El periplo del joven Barry siempre ha estado acompañado por su experiencia laboral con el aluminio, un oficio que aprendió con denuedo y que fue remedo de salvación de lo que después sería un viaje turbulento hacia destinos insospechados.
De pequeño ya tenía diferencias con sus padres y hermanos en la forma de ver su futuro, además de vivir en una tensión constante al pertenecer a la etnia peul –también llamada fula-, un pueblo nómada enfrentado a los malenque, con continuos enfrentamientos sociales.
Quiso cambiar su rumbo personal y antes de cumplir los 15 años viajó Nigeria, donde trabajó nueve meses y volvió por petición paterna para encontrarse con el “plan” que le habían preparado y que provocó la catarsis personal y en su entorno.

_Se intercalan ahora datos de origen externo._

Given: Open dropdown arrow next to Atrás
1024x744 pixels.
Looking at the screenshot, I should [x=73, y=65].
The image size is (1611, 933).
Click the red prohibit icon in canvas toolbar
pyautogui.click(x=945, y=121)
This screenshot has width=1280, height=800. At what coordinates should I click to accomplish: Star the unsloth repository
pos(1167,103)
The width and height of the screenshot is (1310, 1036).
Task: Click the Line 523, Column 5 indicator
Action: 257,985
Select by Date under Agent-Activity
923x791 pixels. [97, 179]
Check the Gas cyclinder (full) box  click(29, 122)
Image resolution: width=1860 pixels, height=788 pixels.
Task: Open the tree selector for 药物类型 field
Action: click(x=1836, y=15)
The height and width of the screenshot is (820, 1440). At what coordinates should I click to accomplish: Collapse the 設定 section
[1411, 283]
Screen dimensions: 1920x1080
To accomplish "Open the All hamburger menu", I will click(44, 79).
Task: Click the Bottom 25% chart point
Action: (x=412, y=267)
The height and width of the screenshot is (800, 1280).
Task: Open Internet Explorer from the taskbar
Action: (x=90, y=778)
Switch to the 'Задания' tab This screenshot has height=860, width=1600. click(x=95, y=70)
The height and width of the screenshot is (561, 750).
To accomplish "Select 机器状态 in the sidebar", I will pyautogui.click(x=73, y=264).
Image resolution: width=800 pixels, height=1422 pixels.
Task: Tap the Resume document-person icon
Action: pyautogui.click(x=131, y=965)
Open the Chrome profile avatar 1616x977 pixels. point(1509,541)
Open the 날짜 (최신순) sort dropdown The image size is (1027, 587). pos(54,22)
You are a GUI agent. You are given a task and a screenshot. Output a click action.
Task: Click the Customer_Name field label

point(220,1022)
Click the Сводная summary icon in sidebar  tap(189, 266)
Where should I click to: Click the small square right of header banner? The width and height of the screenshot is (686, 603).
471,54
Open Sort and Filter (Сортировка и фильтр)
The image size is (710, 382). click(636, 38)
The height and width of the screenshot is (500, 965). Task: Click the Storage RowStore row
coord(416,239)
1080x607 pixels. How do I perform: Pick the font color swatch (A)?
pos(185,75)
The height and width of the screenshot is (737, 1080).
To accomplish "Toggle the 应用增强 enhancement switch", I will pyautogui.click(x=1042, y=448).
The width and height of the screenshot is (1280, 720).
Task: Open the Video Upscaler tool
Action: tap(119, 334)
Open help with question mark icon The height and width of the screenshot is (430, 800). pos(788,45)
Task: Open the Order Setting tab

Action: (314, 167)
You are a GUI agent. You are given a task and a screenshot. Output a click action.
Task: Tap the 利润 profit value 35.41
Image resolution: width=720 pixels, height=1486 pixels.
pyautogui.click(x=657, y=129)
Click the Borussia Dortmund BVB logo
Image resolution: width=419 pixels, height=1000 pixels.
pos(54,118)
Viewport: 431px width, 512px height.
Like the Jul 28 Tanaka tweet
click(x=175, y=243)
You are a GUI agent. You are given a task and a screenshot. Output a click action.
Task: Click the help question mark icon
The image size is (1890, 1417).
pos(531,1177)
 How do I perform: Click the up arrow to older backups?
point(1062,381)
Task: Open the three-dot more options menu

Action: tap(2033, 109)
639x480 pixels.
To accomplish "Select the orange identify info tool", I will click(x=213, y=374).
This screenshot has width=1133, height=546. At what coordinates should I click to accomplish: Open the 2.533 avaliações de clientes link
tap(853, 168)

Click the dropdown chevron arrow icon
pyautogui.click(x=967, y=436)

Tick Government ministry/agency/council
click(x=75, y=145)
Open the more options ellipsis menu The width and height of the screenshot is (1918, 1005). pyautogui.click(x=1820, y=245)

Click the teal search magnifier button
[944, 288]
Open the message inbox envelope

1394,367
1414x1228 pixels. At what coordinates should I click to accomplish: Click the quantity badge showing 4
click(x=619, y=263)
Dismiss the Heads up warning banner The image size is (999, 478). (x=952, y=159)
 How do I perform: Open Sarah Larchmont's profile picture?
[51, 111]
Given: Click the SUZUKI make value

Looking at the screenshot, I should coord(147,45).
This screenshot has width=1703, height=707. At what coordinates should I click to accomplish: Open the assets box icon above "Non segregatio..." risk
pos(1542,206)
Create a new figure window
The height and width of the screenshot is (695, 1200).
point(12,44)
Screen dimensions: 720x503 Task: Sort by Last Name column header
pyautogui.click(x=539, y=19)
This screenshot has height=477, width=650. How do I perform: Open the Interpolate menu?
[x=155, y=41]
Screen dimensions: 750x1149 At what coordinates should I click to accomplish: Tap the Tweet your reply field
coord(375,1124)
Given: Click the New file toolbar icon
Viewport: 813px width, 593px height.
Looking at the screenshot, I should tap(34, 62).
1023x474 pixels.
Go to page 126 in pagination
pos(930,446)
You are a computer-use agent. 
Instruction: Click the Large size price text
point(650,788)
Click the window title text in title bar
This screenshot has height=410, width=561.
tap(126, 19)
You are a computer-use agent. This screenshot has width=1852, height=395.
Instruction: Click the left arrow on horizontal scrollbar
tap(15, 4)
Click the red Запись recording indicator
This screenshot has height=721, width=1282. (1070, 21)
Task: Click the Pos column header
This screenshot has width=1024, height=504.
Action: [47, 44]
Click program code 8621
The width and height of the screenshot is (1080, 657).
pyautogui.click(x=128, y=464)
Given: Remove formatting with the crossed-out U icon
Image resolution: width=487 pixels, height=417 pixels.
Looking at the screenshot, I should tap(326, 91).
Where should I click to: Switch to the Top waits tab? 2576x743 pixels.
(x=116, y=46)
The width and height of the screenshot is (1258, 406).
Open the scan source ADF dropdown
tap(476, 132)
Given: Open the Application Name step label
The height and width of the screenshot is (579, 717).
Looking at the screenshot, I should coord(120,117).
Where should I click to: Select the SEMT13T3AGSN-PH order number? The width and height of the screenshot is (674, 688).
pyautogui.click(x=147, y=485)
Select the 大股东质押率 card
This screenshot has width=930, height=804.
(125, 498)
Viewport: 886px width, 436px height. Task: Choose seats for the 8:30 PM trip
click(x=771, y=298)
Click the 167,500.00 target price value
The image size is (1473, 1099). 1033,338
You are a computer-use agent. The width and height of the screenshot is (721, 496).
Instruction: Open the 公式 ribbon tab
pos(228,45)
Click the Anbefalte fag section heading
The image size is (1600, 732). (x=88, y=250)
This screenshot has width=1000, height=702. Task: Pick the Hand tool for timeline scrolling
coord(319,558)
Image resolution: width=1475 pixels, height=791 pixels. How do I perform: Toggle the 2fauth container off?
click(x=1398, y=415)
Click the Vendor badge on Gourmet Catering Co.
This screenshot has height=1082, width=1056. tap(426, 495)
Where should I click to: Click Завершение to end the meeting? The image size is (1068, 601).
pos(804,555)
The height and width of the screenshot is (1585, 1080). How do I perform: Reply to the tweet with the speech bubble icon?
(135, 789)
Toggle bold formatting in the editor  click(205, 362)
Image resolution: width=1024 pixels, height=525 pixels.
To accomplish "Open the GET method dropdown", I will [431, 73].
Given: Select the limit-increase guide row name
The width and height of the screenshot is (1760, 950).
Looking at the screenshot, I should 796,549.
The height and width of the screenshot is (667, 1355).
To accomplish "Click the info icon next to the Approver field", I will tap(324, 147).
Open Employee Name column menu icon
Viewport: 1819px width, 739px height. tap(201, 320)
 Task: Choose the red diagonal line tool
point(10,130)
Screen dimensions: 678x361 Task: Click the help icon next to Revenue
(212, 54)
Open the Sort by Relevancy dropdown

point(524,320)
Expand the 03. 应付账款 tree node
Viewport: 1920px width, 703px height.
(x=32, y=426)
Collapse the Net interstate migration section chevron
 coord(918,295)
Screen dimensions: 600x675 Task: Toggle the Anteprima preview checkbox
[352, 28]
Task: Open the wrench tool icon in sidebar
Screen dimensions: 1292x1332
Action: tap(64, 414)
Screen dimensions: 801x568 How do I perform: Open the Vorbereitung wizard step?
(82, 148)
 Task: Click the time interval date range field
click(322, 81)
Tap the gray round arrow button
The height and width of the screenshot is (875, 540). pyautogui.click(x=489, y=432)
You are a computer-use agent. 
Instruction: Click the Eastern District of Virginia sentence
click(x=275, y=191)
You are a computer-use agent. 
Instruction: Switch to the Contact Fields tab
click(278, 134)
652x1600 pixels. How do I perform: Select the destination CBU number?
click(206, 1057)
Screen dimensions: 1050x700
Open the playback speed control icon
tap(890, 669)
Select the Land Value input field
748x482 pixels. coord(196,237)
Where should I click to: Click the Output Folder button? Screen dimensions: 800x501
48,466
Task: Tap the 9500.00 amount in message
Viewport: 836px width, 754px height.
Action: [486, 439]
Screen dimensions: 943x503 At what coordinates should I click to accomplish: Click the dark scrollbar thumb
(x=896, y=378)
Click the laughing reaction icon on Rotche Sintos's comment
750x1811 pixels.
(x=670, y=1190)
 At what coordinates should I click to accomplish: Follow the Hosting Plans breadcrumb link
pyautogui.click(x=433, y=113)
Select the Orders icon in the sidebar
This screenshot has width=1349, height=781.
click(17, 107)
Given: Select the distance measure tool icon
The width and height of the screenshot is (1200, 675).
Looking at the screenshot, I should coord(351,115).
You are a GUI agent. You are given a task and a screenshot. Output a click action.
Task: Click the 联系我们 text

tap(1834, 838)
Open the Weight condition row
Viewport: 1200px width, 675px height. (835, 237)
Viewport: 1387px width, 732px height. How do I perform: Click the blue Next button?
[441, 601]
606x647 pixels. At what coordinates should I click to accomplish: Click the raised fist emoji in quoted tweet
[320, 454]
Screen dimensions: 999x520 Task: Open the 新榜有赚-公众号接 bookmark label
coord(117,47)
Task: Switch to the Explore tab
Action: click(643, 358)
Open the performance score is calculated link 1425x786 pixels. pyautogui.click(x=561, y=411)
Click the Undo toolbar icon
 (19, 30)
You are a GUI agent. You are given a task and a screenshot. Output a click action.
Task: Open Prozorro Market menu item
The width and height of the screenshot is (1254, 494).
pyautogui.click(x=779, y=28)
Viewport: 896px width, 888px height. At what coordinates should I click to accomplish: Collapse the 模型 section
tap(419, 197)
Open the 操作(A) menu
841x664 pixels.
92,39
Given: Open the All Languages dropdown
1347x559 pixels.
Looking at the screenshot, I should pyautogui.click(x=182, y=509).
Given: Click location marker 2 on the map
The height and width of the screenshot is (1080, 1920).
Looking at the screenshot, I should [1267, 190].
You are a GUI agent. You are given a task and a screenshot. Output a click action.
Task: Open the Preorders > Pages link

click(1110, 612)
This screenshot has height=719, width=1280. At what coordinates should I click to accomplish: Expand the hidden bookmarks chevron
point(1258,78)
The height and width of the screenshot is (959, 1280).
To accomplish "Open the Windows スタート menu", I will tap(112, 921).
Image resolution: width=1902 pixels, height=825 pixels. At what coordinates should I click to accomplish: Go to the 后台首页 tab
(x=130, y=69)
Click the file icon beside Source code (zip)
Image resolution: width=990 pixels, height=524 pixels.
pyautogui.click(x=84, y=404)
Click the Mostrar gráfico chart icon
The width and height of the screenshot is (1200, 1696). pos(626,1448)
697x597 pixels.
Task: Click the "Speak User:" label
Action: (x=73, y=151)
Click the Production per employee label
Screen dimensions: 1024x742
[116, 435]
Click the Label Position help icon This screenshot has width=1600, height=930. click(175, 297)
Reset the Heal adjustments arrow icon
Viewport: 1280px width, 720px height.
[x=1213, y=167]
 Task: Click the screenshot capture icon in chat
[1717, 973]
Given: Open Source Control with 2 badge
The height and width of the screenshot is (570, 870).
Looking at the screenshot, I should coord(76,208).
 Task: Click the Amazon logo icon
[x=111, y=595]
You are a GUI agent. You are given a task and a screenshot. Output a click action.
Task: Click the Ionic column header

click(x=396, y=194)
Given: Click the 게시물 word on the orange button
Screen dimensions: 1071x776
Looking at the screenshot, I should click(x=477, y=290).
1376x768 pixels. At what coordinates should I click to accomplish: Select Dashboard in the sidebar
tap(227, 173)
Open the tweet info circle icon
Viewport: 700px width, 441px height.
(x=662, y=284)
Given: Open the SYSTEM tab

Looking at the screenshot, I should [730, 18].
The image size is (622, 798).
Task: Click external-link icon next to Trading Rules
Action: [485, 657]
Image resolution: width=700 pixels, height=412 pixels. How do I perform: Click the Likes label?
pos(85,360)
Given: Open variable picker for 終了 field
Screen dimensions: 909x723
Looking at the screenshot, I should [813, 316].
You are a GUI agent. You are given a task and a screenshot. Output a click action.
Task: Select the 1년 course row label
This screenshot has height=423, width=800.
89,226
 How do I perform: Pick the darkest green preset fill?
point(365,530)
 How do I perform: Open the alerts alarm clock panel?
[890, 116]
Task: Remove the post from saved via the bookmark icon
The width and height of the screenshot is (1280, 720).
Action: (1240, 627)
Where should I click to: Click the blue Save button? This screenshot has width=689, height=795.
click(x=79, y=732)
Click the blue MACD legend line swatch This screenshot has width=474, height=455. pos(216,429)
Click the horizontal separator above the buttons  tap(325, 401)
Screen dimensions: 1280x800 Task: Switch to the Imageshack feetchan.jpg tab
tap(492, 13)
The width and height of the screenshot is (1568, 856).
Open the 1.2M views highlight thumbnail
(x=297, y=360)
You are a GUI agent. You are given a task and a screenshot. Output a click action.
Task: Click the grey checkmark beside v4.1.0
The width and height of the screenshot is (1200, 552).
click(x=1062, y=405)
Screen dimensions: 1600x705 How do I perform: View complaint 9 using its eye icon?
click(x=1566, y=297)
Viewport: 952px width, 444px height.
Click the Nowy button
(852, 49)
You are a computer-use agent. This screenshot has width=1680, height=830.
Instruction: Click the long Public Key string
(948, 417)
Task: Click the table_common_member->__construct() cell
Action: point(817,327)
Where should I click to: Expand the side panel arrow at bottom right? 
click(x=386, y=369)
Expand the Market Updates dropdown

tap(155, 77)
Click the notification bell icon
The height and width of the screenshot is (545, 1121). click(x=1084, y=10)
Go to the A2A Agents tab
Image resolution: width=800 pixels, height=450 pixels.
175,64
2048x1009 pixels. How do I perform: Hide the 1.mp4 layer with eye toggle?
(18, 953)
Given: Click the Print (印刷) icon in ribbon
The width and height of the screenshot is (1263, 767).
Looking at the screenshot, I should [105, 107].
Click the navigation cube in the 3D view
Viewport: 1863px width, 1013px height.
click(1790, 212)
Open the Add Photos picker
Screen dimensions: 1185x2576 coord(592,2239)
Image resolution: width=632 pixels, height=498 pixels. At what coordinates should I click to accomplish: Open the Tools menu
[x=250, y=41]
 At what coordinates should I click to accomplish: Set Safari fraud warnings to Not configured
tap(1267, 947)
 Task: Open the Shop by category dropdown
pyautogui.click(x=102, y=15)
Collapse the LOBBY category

Fue rechazado por toda su familia, “mis hermanos estaban casados y seguían las tradiciones”, que se alineó con la posición paterna, excepto una de las mujeres de su padre, que “me comprendía y me daba cariño aunque no estaba en sus manos hacer nada”. Esta figura, su querida ‘mamarat’ fue vital para seguir una particular travesía hacia la libertad, que inició en Conakri, la capital, donde aprendió a fabricar estructuras de aluminio y a manejar como nadie este material en una empresa donde encontró algo de apoyo en el dueño, que, ironías de la vida, era malenque.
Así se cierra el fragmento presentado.